Assigned task - Look through the data below and say how many of its lines contain "will", adding nothing else.

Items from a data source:
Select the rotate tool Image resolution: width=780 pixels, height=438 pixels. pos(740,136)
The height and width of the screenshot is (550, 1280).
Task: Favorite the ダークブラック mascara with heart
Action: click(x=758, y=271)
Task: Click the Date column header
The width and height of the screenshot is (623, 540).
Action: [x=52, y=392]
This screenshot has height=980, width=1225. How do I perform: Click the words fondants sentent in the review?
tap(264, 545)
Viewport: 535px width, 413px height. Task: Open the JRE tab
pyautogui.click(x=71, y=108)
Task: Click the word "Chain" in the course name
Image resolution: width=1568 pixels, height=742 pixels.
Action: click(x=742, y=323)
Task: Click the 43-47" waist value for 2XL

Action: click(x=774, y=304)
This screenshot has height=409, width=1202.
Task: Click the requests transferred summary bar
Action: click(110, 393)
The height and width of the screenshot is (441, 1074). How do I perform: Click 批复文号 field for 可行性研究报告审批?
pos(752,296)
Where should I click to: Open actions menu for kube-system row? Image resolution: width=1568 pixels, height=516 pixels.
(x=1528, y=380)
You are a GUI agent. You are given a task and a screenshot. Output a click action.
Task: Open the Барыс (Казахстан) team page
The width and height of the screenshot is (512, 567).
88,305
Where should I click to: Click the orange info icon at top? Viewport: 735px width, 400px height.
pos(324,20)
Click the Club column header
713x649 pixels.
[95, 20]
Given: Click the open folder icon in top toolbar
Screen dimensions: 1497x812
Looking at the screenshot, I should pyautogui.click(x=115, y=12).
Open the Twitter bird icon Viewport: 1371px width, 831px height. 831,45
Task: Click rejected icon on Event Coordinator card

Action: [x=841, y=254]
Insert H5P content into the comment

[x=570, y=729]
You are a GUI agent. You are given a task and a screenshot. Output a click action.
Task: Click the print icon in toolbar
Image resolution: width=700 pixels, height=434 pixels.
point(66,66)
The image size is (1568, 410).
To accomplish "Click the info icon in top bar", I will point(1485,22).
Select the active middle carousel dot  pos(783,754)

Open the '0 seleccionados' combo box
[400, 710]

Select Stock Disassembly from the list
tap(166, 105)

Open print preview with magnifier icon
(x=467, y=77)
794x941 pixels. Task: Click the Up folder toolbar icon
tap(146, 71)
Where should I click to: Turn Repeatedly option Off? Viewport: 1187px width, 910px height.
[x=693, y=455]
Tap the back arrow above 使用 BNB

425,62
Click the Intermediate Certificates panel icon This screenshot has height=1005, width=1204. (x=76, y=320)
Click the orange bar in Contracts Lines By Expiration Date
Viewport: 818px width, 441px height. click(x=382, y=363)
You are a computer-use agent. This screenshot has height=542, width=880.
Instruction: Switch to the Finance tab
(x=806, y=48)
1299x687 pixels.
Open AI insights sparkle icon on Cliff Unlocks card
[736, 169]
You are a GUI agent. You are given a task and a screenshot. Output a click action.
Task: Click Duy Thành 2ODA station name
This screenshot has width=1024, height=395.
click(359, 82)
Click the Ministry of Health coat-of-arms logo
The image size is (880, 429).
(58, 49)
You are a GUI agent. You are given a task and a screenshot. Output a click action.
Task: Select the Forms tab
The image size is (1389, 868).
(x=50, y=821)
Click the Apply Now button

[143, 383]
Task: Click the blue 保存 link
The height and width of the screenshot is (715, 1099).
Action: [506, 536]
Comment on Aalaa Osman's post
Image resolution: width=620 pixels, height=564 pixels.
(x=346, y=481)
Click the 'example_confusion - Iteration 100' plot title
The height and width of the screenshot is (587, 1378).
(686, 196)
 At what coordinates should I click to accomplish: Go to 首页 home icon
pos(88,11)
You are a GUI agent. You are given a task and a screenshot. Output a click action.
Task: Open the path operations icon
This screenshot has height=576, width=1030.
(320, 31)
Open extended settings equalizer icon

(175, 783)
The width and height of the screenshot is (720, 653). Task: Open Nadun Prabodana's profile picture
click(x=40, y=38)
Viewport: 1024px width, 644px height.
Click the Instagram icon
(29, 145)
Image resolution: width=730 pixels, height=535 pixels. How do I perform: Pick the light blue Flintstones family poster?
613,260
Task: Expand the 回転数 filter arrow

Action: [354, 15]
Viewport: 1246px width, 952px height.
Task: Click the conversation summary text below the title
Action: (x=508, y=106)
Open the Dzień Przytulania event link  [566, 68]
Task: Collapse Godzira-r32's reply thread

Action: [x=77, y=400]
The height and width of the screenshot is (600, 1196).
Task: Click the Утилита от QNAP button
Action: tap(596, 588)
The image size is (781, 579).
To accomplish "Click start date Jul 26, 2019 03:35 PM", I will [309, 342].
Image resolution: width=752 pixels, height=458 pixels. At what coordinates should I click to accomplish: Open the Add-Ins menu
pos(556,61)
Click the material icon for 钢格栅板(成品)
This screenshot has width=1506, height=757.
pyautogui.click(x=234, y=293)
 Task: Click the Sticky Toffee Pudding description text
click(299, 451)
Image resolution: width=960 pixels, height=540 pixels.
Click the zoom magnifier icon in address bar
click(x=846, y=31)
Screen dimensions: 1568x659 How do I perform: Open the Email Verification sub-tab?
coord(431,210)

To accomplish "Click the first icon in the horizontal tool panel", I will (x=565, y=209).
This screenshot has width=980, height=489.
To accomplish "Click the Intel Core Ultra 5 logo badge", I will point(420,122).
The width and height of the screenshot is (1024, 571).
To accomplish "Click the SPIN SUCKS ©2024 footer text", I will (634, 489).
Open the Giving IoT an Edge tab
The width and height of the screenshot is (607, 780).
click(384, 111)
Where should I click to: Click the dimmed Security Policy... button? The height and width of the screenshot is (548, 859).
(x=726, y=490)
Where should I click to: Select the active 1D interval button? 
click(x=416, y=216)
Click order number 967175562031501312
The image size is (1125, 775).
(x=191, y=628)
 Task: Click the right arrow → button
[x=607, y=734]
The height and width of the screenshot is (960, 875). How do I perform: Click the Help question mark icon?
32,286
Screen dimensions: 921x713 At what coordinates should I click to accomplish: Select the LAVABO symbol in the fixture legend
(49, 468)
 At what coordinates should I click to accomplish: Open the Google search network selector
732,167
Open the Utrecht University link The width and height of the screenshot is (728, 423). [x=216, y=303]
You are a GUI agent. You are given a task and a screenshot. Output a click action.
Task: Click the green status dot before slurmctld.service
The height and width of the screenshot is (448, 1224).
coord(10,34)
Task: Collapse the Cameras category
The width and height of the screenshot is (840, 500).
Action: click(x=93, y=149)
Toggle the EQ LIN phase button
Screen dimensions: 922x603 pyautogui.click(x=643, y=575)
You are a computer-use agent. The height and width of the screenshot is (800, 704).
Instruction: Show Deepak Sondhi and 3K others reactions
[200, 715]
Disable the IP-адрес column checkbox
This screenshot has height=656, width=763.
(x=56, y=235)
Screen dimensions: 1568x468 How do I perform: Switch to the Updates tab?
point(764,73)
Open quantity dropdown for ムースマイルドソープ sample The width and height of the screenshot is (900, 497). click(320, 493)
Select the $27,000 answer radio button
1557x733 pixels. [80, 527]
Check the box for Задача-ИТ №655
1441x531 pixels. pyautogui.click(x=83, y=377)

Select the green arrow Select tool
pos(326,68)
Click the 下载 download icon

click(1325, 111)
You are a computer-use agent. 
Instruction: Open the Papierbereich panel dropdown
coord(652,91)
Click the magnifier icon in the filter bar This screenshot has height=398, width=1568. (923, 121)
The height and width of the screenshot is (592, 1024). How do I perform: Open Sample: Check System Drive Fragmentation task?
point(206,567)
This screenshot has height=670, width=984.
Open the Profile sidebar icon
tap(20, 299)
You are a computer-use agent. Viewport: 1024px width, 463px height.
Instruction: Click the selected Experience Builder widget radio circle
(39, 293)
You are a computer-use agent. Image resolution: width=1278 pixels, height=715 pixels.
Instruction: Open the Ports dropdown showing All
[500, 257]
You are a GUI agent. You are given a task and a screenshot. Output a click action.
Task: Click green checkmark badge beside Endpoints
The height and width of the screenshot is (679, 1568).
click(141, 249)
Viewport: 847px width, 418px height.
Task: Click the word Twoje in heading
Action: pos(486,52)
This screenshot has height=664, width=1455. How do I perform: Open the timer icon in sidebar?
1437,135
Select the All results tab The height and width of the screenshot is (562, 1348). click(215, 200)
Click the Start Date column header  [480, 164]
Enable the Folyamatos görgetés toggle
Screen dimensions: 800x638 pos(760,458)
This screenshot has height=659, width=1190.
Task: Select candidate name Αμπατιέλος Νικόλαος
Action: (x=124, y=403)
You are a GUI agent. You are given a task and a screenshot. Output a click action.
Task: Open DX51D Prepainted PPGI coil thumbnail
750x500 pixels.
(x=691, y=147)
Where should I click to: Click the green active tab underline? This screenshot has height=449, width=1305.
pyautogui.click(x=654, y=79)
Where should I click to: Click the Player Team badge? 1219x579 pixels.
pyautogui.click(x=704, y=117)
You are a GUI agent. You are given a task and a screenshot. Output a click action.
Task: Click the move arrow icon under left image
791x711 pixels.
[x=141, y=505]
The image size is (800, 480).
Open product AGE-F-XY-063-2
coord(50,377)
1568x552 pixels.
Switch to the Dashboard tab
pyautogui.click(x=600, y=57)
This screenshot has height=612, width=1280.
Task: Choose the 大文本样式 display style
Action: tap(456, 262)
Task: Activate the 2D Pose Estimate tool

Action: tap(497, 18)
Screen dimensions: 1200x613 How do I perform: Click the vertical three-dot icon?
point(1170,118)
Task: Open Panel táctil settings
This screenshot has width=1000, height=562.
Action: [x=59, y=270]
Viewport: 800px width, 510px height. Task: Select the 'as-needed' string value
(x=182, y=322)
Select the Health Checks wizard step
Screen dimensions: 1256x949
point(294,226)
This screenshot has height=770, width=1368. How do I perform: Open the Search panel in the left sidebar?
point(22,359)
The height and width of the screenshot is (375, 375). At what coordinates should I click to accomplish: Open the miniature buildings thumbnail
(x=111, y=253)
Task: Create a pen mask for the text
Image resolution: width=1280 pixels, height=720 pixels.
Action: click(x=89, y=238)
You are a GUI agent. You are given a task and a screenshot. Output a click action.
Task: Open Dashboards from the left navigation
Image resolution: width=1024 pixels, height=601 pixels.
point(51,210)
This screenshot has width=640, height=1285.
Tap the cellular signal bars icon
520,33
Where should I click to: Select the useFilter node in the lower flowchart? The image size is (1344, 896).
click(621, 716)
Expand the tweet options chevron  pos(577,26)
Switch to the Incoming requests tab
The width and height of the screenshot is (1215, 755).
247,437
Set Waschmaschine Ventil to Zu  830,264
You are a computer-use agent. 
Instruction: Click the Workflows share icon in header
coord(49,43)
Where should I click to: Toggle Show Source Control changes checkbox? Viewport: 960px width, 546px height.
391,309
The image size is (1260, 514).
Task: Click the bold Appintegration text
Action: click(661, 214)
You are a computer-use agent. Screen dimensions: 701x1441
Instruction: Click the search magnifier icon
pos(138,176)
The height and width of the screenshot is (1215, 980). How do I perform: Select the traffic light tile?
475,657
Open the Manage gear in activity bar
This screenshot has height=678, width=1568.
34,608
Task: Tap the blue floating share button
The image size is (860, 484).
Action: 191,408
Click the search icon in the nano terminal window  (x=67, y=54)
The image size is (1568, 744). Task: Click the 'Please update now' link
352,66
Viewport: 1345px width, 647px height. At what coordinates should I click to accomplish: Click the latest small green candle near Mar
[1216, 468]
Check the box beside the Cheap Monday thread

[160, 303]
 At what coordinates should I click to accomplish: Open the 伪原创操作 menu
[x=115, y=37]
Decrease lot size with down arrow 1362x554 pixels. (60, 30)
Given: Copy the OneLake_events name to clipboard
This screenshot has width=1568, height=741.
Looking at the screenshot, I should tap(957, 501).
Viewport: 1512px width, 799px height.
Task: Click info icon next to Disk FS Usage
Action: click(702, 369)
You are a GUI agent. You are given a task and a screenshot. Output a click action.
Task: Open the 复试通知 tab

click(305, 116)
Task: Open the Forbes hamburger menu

Expected answer - 5